La emergencia fue atendida por organismos de salud de Soledad y Barranquilla, que activaron de manera inmediata los protocolos médicos para atender a los menores y evitar consecuencias fatales derivadas de la ingesta de la sustancia tóxica.
Luego de varios días en una UCI, los dos niños evolucionaron favorablemente y ya fueron dados de alta.
Niños confundieron raticida con dulces
De acuerdo con la información de las autoridades, los menores habrían encontrado el producto utilizado para el control de roedores dentro de la vivienda y lo consumieron al creer que se trataba de una golosina.
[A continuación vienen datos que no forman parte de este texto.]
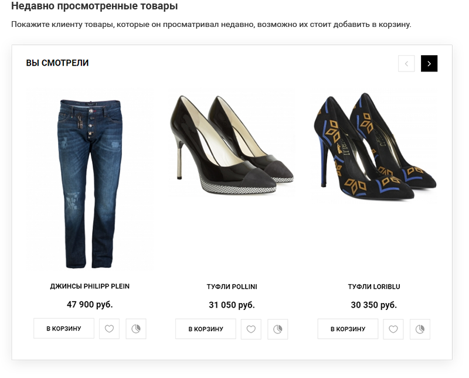Add Philipp Plein jeans to favorites heart
The width and height of the screenshot is (469, 378).
(x=109, y=329)

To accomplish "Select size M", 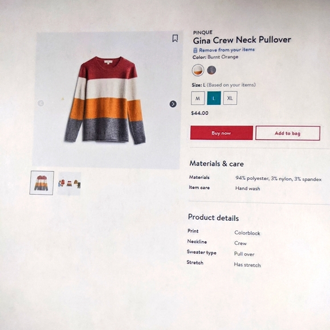I will coord(198,98).
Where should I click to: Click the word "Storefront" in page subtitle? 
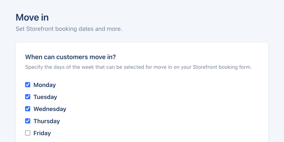point(40,29)
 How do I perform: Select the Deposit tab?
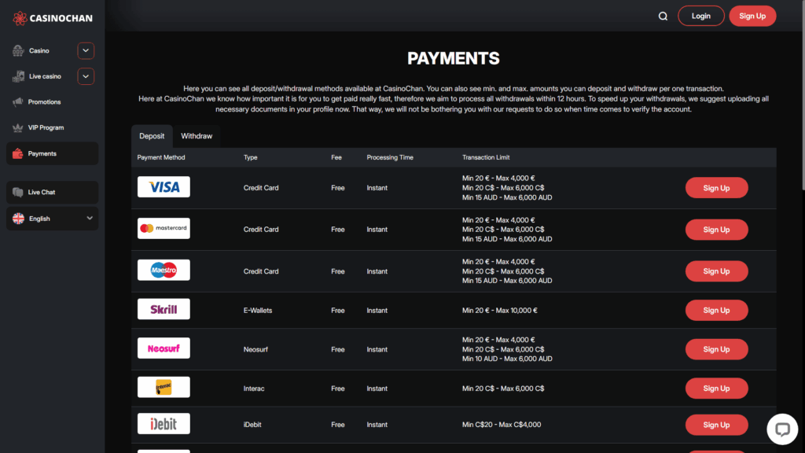[152, 135]
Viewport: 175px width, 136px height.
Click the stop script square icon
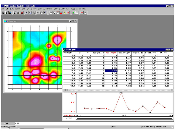coord(85,13)
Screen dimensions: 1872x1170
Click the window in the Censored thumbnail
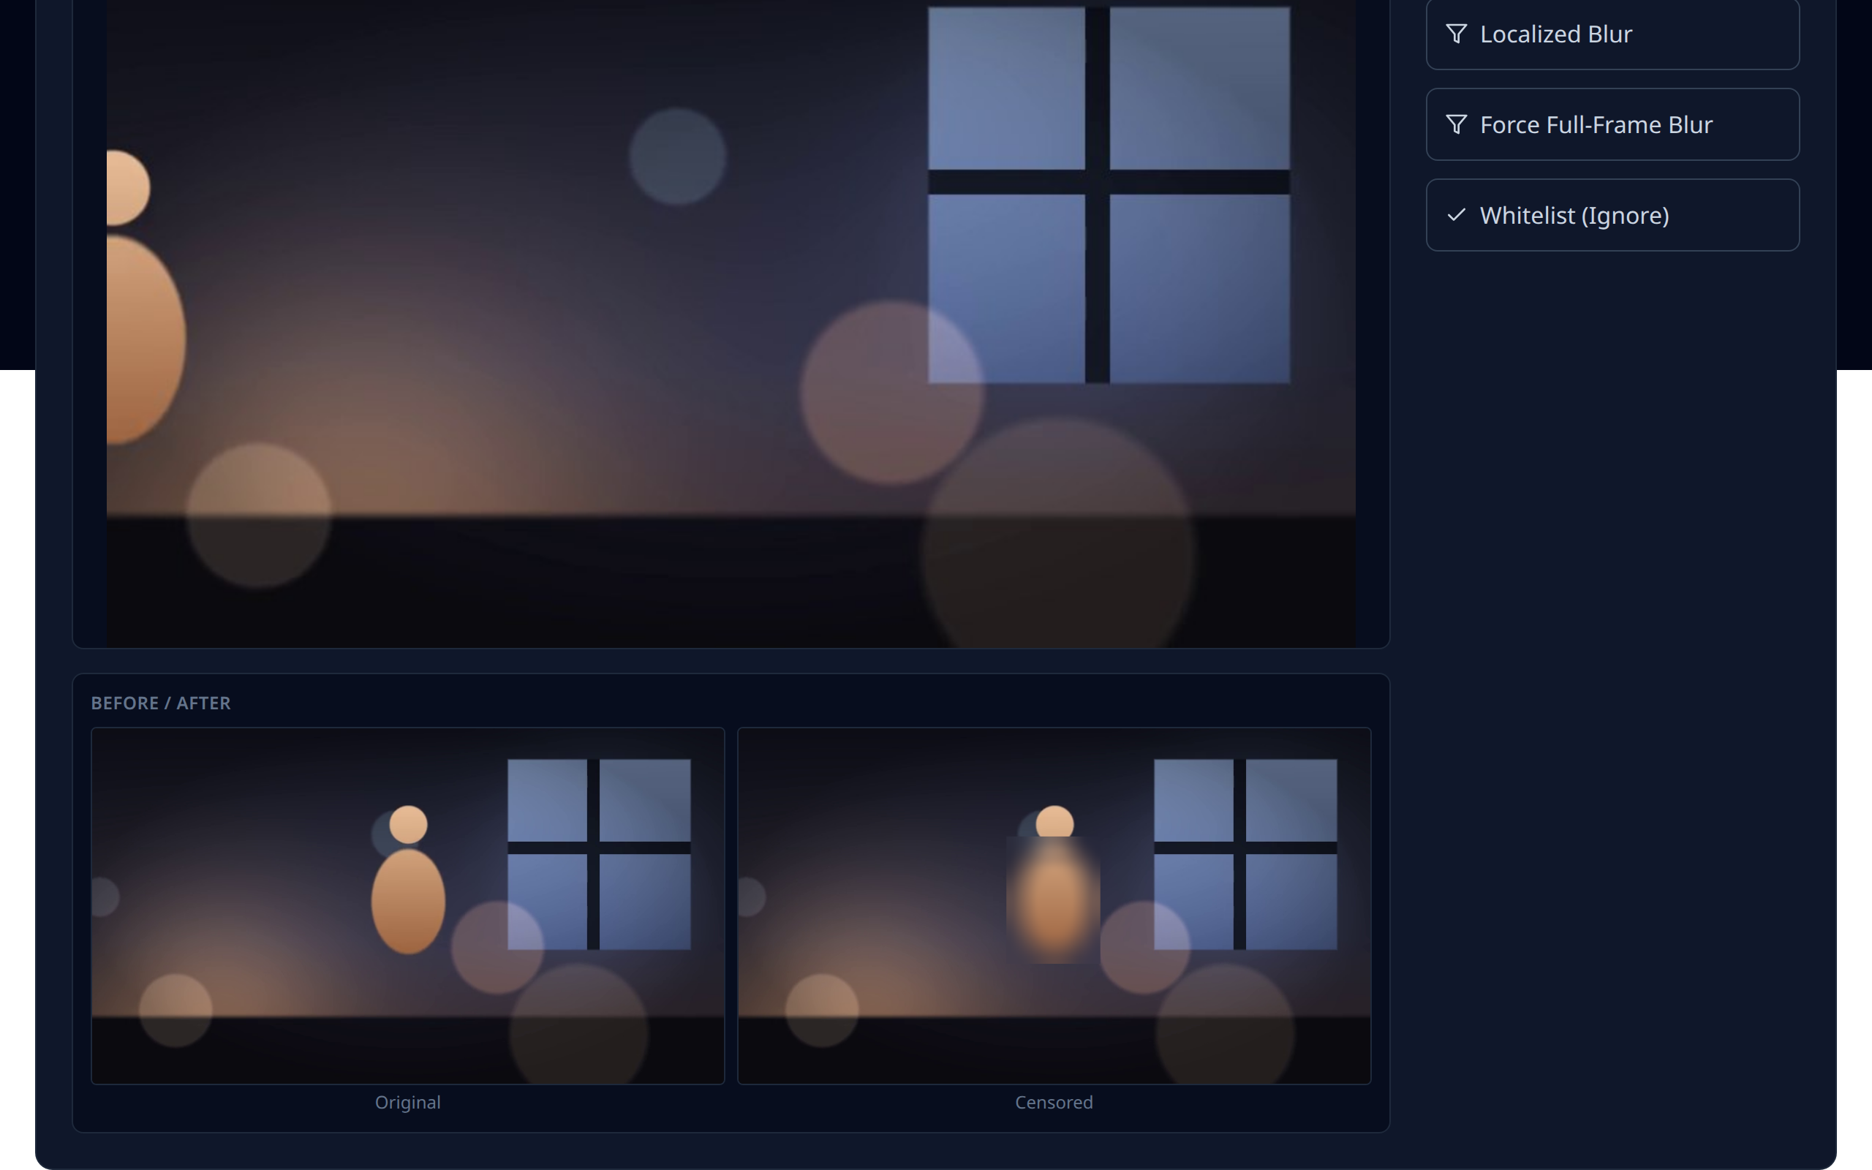[1245, 854]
El incidente ocurrió cuando los niños se encontraban solos en la casa, situación que posteriormente motivó un llamado de atención por parte de las autoridades sobre la importancia de la supervisión permanente de los menores de edad.
Tras conocerse la emergencia, familiares y organismos de socorro actuaron rápidamente para trasladar a los niños a un centro médico.
Los dos niños sobrevivieron a envenenamiento con raticida
Inicialmente, los menores fueron atendidos en una clínica del municipio de Soledad, donde el personal médico evaluó su estado de salud.
Sin embargo, debido a la gravedad potencial de la intoxicación y a las posibles consecuencias derivadas de la ingesta del raticida, los especialistas determinaron que era necesario remitirlos a una institución de mayor complejidad.
Por esta razón, ambos fueron trasladados de urgencia hasta la Clínica Adelita de Char, en Barranquilla. Una vez ingresaron al centro asistencial, los médicos activaron los protocolos correspondientes para este tipo de emergencias toxicológicas.
Los niños fueron internados en una Unidad de Cuidados Intensivos por recomendación de pediatras y especialistas en toxicología que asumieron el manejo del caso. La evolución clínica fue favorable gracias a la atención oportuna y al seguimiento permanente realizado por los profesionales de la salud.
Tras varios días de observación y tratamiento, los menores lograron superar la etapa crítica y actualmente se encuentran fuera de peligro.